(Task objective):
Copy out each line of the items below that contains the word "what".

-- start --

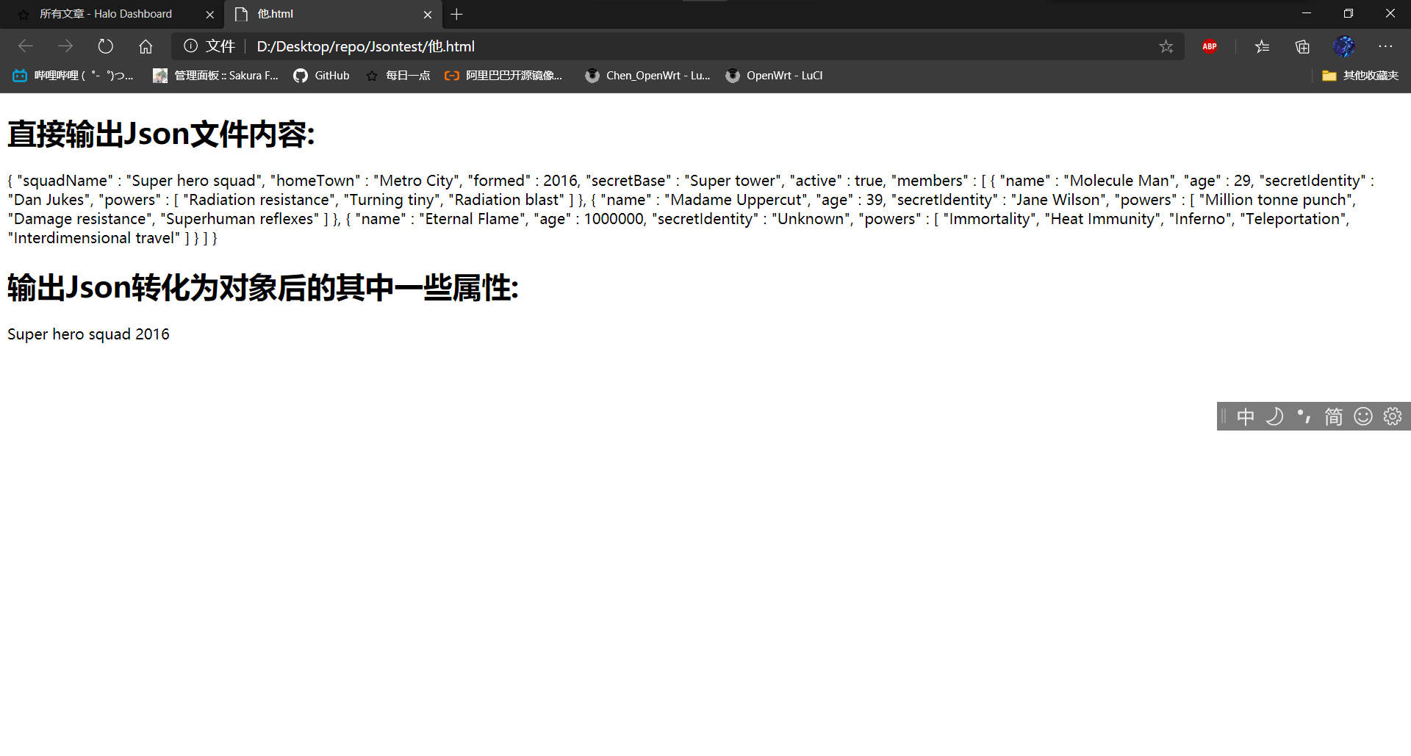
Task: Open the GitHub bookmark
Action: click(x=322, y=76)
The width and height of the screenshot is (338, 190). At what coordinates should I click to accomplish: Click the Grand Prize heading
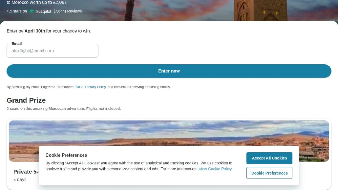click(26, 100)
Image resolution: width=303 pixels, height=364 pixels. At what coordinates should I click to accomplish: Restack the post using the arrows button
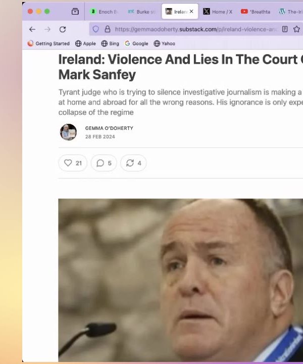pos(133,163)
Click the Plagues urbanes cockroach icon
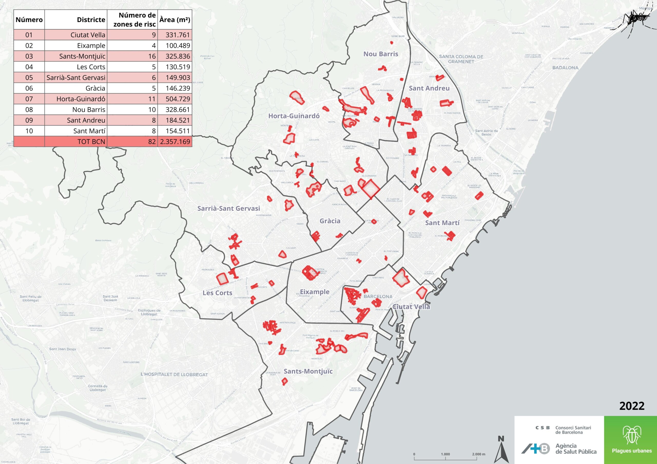This screenshot has height=464, width=657. click(632, 435)
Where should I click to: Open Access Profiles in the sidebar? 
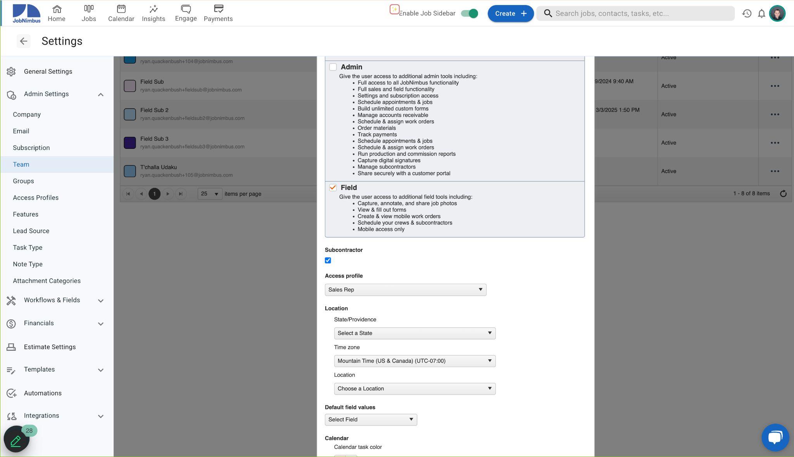coord(36,198)
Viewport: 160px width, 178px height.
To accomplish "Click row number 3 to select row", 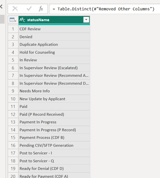I will (x=13, y=45).
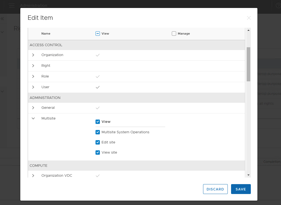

-- end --

(The response):
The width and height of the screenshot is (338, 190). At what coordinates should I click to accomplish: Click the Grand Prize heading
Image resolution: width=303 pixels, height=364 pixels. At what coordinates should I click to accomplish: Restack the post using the arrows button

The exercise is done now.